• [YOUR TASK] In the listing that follows, the range to quote begins at the line that has "Given: Follow the" and ends after the line that has "The image size is (1024, 560)."; quote it verbatim and add nothing.

• [DATA]
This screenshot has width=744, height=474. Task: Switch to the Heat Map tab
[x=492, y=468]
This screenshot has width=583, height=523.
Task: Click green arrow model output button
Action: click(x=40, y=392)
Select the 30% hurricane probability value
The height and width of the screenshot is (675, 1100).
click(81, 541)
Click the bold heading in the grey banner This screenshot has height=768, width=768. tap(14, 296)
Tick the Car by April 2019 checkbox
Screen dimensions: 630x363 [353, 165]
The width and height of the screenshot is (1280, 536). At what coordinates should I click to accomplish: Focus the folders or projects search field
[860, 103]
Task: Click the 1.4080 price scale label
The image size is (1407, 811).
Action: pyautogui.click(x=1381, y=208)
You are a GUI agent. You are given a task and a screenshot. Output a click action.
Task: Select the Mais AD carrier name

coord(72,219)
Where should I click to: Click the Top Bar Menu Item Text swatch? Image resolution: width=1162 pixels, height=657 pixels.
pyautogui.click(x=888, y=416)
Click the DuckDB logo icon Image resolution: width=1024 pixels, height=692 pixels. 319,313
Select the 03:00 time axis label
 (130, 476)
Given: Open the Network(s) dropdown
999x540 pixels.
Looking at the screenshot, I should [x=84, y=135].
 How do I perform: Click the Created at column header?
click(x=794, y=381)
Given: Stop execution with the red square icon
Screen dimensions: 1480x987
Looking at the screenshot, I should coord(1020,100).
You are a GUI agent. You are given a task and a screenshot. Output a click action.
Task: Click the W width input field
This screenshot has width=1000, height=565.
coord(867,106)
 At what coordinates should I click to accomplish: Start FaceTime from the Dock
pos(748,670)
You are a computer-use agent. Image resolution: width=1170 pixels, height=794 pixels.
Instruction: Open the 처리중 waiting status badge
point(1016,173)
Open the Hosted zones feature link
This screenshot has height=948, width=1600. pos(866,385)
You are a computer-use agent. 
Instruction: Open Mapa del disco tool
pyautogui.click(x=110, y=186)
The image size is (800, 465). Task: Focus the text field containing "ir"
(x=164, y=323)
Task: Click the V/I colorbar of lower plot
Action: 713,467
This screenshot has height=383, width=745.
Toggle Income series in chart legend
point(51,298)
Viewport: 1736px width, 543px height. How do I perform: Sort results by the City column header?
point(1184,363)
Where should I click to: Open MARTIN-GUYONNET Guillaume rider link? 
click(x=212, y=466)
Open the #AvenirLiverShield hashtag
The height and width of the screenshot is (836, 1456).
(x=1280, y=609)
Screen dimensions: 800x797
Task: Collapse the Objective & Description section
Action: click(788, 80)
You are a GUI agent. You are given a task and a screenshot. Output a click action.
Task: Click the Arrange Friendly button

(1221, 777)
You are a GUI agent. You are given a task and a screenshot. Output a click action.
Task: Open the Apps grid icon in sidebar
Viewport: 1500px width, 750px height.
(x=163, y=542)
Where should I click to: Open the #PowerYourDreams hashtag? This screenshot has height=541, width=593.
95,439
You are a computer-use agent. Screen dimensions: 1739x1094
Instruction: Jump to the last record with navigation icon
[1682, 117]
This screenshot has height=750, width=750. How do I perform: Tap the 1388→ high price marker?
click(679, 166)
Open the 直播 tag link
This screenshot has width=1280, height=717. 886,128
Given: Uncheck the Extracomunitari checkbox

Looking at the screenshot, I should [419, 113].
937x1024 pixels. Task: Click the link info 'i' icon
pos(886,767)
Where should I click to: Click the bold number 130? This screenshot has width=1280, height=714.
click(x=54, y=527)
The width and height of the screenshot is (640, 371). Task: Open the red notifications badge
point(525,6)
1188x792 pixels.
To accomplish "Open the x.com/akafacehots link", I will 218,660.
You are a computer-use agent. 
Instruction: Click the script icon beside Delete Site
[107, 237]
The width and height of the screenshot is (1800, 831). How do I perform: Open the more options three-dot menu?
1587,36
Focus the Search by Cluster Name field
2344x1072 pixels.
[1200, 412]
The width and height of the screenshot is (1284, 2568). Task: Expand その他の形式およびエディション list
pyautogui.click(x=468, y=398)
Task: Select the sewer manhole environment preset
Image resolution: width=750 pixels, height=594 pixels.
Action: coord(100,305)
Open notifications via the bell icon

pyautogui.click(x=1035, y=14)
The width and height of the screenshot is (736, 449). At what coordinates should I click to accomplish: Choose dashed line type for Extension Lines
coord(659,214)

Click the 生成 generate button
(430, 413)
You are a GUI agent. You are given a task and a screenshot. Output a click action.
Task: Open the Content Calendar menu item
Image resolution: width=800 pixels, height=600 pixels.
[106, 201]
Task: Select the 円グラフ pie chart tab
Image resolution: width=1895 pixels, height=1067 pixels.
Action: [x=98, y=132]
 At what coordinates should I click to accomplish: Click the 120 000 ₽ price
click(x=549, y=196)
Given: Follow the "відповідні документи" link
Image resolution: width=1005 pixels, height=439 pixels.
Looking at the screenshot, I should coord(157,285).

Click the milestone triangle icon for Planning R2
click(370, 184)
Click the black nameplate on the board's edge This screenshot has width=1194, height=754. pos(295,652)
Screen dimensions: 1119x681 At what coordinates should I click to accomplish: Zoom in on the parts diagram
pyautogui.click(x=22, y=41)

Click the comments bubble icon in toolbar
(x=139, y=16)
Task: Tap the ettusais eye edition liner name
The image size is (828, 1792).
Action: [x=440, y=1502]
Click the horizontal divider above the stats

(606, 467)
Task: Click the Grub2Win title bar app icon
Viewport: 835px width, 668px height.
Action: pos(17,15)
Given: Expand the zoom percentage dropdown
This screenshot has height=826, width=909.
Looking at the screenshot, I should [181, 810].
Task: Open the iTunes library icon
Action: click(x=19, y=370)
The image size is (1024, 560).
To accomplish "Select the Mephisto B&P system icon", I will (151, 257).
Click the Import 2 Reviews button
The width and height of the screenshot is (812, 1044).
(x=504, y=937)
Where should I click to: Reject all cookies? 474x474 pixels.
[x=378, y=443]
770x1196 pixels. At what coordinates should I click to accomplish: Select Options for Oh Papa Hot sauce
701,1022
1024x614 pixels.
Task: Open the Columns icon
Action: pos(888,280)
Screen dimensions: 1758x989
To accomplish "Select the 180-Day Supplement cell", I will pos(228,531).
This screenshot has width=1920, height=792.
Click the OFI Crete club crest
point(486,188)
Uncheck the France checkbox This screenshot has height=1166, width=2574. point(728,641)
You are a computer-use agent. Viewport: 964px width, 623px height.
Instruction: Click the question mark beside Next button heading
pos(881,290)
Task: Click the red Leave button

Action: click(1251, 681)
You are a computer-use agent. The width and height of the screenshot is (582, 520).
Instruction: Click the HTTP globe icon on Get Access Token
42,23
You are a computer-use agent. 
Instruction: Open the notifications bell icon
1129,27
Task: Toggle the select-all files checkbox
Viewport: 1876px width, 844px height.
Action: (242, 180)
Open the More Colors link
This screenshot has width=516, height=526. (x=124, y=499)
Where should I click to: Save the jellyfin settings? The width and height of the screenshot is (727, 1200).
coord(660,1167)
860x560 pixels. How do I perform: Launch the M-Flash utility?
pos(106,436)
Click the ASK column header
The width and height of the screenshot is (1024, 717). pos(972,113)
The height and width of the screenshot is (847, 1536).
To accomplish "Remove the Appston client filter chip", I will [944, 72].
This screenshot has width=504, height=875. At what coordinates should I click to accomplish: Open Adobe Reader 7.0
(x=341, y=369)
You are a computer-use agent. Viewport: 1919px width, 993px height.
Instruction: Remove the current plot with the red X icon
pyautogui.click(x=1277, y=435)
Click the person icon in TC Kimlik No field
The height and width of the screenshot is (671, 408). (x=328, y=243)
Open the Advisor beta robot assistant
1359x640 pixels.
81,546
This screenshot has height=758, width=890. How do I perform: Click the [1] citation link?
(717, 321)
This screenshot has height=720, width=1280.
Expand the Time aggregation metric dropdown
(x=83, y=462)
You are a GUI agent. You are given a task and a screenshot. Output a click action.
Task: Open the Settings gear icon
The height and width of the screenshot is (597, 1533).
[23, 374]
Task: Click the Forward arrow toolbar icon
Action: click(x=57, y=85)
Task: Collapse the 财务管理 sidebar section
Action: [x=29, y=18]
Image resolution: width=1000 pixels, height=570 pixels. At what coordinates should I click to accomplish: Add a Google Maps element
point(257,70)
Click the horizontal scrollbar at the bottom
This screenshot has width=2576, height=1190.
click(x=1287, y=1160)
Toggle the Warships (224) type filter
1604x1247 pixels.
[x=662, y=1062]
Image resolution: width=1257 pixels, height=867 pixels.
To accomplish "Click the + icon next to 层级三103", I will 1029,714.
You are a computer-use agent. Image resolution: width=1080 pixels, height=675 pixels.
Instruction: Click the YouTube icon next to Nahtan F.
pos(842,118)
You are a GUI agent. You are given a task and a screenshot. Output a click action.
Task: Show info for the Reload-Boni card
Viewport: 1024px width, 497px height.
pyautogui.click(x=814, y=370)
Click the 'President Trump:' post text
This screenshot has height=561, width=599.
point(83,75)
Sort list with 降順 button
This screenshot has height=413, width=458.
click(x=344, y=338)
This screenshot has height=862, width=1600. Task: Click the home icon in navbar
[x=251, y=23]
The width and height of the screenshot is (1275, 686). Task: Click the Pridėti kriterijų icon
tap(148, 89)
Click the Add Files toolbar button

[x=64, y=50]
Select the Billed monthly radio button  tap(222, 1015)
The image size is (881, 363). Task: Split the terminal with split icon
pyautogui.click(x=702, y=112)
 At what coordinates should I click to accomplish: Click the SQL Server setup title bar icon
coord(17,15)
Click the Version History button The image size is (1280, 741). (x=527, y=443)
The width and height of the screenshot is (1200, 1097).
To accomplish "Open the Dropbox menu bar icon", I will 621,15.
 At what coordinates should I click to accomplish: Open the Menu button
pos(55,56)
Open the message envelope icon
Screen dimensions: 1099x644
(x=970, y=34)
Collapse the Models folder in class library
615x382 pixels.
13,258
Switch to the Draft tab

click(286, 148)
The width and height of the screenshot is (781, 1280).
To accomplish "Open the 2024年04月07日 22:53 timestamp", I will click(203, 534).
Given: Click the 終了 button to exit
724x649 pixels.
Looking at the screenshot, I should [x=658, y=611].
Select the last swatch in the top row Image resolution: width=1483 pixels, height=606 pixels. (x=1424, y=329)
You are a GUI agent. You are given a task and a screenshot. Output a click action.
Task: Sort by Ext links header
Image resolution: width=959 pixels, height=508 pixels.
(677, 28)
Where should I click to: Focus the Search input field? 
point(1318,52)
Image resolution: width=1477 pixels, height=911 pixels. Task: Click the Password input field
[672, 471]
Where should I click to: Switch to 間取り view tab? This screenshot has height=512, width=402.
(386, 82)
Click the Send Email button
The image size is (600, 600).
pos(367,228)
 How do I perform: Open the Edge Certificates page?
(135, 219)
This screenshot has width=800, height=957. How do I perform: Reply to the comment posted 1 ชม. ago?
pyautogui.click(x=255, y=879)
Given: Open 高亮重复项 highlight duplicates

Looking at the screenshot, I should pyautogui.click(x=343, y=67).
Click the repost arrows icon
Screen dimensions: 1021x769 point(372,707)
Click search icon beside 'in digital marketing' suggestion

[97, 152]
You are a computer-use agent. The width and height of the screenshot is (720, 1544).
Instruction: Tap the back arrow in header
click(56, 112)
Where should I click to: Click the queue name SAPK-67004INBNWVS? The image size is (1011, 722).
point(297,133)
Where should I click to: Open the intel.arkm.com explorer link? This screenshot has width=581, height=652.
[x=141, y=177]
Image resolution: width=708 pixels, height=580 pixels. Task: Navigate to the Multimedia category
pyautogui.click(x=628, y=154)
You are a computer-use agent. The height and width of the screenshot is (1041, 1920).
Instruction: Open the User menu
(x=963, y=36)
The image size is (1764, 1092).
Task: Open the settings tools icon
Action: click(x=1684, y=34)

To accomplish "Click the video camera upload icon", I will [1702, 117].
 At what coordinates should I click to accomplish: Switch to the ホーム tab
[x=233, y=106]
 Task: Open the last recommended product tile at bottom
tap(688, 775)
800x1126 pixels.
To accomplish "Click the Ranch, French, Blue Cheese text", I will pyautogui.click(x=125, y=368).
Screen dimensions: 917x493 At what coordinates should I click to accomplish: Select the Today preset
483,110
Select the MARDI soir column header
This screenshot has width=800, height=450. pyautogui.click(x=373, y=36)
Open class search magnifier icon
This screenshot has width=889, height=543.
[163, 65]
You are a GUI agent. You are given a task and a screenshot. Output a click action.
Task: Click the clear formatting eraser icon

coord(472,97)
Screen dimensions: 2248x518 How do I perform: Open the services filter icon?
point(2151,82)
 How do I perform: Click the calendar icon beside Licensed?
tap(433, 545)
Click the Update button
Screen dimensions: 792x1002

• [TASK SOLUTION]
Given: Follow the "відповідні документи" link
Image resolution: width=1005 pixels, height=439 pixels.
Looking at the screenshot, I should coord(157,285).

Click the milestone triangle icon for Planning R2
click(370, 184)
Click the black nameplate on the board's edge This screenshot has width=1194, height=754. pos(295,652)
Screen dimensions: 1119x681 At what coordinates should I click to accomplish: Zoom in on the parts diagram
pyautogui.click(x=22, y=41)

Click the comments bubble icon in toolbar
(x=139, y=16)
Task: Tap the ettusais eye edition liner name
The image size is (828, 1792).
Action: [x=440, y=1502]
Click the horizontal divider above the stats

(606, 467)
Task: Click the Grub2Win title bar app icon
Viewport: 835px width, 668px height.
Action: pos(17,15)
Given: Expand the zoom percentage dropdown
This screenshot has height=826, width=909.
Looking at the screenshot, I should [181, 810].
Task: Open the iTunes library icon
Action: click(x=19, y=370)
The image size is (1024, 560).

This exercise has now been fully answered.